My upper body goes stiff at the words, but my knees bounce under the table. This could be my chance. It’s exactly the plan I was going to offer Amira and now she is practically begging the universe for it. Maybe I’m not who she had in mind when she threw out the wish, but I’m here. And I’ll do anything for her.
I reach in front of Cassidy to place my hand lightly on Amira’s arm. My fingertips tingle as they coast along the thin sleeve of her sparkly black top.
“I’ll do it.” The words quiver past my lips and as soon as they are out, I hold my breath.
Amira sits straighter in her chair. Her lips curl up in a grin, but hesitation lines her eyes. “Really?”
I shrug, holding back my enthusiasm for the idea. “Yeah, can’t promise the falling in love bit,” I say, even though it’s a lie. I’m already halfway to loving Amira and there’s no way I’m coming out of this without ending up madly in love with her. But I can’t exactly drop that bomb right now. “I’ll go to the wedding with you though, and you can tell him we’re together.”
AMIRA
Staring at my face in the foggy bathroom mirror, I stifle a yawn. In theory, there are worse to spend my Saturday morning, but I have zero desire to pull my hair out from under my shower cap and start primping and curling and make-upping.
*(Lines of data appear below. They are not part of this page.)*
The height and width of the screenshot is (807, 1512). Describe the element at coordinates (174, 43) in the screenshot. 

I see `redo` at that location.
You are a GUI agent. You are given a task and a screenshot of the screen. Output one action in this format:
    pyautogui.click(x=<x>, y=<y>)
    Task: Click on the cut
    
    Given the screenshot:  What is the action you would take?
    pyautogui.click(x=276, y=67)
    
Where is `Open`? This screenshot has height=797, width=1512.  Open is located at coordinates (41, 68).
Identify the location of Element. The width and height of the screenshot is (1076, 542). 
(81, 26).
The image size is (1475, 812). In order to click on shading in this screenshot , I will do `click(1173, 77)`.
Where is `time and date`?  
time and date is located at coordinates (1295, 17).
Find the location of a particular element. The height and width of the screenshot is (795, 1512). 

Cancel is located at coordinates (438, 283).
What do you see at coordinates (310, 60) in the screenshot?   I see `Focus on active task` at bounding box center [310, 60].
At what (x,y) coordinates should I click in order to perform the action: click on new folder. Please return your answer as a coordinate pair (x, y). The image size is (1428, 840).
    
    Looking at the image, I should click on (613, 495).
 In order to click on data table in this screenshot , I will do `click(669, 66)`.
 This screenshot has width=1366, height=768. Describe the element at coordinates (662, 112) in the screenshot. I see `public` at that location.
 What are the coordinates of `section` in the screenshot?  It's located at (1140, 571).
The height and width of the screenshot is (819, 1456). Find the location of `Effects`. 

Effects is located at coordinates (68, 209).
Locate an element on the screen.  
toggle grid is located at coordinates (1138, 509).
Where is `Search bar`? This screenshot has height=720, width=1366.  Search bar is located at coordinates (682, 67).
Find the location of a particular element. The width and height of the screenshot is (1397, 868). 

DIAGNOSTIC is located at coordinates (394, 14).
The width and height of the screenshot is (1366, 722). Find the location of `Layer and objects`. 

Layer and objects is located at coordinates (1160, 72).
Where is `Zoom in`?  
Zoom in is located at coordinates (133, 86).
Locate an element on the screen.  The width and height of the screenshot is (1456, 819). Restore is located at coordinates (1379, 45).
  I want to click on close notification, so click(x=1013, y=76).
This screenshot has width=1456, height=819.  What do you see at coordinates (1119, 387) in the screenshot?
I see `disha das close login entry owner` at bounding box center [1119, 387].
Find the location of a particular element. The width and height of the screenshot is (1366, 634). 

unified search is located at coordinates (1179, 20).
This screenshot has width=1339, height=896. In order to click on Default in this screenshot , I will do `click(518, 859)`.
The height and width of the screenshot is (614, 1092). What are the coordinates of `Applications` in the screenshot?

My cousin Kaya is lovely, and I’m thrilled for her, honestly, but the light brown satin dress clings to my hips. The floaty chiffon cardigan I begged for is hardly any better. The cheap fabric is rough and irritating but covers my shoulders and arms. So, at least I won’t have to put up with disapproving stares from my father just for daring to show a hint of shoulder.
If I start doing my hair and makeup now, I’ll be finished getting ready long before Noah is due to pick me up. Another beef I have against the bride. What kind of bridal party gets ready alone? In some twist of tradition, Kaya told all seven of us—seriously, who needs seven bridesmaids? Who’s that close to so many other women?—she would be spending the morning with her husband-to-be. We have our dresses and are expected to arrive at the venue a solid two hours before the rest of the guests, for a long list of posed and ‘candid’ bridal party photos.
Poor Noah will have to hang around and wait for us.
I really should shake off my sour mood. My roommate’s cousin is doing me a huge favour by attending this wedding as my ‘boyfriend’—emphasis on the quotation marks—and the least I could do is be friendly. It’s not his fault my father is stuck in the 1800s and finds it absolutely abhorrent that his daughter is thirty, flirty, and very single.
With a sigh, I remove the shower cap. My long dark hair floats down my bare back, tickling the sensitive skin along my spine. I shiver as I grab my robe from the floor.